Touring the castle, Roger points out the walnut window frames he made. "In the second castle," he says, "the windows were put in after the walls were built. In this third castle, the windows actually went in right after the rebar and insulation, before the rock goes up around them. That gave us a lot more authentic look and finish. In the second castle, we had to try to cut the boards to fit, then caulk around them. In the third castle, the windows went in first, wrapped in plastic to protect them, stone was built around them, we attached the window frames only to the outside rock layer, which can move and expand. The inside stone layer stays seventy-two degrees, and the outside can go from zero to a hundred, so it gets bigger and smaller. This way the windows will move with the outside. We attach them to the outside because that's where we want to seal them from the weather."

Another improvement with this latest castle is the «hydronic» heating system, where a boiler heats water that runs through piping under the floors. It's even, quiet heat, and the castle's thermal mass of stone will stay warm for three days after the heat is turned off.

In a little room near the castle gates, Roger shows the boiler, saying, "I like it because I couldn't have baseboards or forced-air registers in the look of a castle. This hides it, so it's invisible, plus you don't have the noise of the fans coming on."

Between the insulated stone walls and the hydronic heat, Roger DeClements has evolved his perfect formula for a livable castle. Well, almost perfect…

"In the first castle," he says, "I didn't anticipate the problem with the mold. Which is actually a big thing now.
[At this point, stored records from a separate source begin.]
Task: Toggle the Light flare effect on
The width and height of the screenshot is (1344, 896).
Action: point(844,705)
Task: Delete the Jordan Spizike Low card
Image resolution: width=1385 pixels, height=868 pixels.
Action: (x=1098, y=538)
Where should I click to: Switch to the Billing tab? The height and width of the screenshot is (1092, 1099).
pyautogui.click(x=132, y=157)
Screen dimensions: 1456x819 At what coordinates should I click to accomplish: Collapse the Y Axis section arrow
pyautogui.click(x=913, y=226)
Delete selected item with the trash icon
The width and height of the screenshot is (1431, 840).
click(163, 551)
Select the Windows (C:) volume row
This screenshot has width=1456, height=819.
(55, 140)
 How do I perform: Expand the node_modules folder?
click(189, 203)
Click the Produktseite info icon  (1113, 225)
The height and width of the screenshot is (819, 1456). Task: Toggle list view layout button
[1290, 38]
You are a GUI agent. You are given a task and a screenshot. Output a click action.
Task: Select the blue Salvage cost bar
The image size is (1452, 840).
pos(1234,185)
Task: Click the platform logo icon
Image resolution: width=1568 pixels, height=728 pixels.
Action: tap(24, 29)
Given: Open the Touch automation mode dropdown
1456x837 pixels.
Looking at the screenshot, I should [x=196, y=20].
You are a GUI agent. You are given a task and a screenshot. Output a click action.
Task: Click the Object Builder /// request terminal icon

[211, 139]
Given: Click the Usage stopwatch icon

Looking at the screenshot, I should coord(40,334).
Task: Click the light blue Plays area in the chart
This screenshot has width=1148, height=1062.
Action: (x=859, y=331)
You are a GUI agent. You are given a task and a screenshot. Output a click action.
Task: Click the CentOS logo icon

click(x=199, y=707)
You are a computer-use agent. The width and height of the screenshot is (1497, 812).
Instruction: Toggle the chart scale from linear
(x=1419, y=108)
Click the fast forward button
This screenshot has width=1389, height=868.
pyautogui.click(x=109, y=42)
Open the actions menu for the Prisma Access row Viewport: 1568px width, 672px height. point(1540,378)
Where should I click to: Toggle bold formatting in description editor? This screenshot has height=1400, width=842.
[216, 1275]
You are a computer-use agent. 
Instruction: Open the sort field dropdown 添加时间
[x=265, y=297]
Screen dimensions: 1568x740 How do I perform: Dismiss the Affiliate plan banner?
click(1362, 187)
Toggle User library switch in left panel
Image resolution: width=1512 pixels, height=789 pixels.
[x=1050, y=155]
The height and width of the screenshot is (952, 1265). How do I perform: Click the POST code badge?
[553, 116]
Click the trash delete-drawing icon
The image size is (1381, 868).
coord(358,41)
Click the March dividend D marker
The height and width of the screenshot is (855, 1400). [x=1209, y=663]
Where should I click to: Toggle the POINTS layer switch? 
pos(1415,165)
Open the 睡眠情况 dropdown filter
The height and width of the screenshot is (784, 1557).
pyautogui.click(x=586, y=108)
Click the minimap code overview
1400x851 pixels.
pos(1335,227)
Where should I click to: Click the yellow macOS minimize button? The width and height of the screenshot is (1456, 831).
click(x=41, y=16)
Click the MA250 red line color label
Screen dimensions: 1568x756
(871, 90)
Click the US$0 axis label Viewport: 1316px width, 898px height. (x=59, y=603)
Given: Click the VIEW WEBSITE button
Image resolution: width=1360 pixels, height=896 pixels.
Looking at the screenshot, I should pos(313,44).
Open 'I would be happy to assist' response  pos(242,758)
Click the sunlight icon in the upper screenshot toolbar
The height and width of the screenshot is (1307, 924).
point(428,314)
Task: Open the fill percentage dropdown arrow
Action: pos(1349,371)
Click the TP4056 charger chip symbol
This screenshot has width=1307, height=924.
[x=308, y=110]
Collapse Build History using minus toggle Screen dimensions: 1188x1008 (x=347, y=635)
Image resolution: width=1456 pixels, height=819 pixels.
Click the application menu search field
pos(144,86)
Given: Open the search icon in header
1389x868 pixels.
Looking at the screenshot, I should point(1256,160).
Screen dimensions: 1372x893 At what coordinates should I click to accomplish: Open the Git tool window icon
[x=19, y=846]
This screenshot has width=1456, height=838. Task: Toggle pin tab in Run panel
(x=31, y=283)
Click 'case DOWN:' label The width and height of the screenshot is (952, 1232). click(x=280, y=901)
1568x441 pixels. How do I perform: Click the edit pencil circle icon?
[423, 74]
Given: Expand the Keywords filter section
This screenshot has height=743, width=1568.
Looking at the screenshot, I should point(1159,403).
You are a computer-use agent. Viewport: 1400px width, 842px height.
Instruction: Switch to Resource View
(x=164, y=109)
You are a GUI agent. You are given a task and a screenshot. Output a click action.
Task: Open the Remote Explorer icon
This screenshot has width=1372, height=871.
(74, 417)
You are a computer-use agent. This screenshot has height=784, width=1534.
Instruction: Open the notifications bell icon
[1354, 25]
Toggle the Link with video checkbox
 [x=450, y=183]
A few years ago it was radon, now it's mold in homes. They make homes so tight that they've locked all this moisture in there, and as soon as moisture gets to a cold surface it condenses. With our new method, with the insulation layer inside the wall, the moisture never has the chance to get near it. So my wife complains this castle is too dry. We have twenty feet of snow piled outside, and she says, 'This is too dry.»

To solve the dry air, he's built a heated swimming pool in the stairwell. There, a waterfall will cascade from the top of a stone newel post. Candles will sit on stone ledges, and the pump and filters will be tucked away in an underwater grotto cave.

Like Jerry Bjorklund, Roger found his wife had some castle ideas of her own. Breaking ground in June of 1999, he'd planned to build the third castle by using a construction boom-much like the tripod of trailer tongues Jerry built-but his wife wouldn't let him cut the trees he'd have to remove to let the boom swing around. So, as with the second castle, Roger carried each stone up by hand.

Now, thanks to his wife, the castle is surrounded by native tamarack trees, cedars and pines and rocky fields of huckleberry bushes. Deer and elk and bear roam the neighborhood. The view goes all the way to the Rocky Mountains and Montana. It's a view Roger's had plenty of time to enjoy.

"I got all the stone up there one stone at a time," he says. "The second castle was built all by hand, carrying the stone over that bridge by wheelbarrow. As we built those double rock walls, we put logs sticking out through the walls on both sides. Then we'd put planks across those. We'd put logs through the walls, then pull them out as we worked our way up. That's actually how they did the old castles. They had a name for them-they called them 'put logs. If you look at old photos of the castles in Europe you see all these holes in the walls. Of course, some were to shoot arrows out of, but the little holes were where they put these logs so then you don't have scaffolding going all the way up the walls. I had no idea that's how they did it."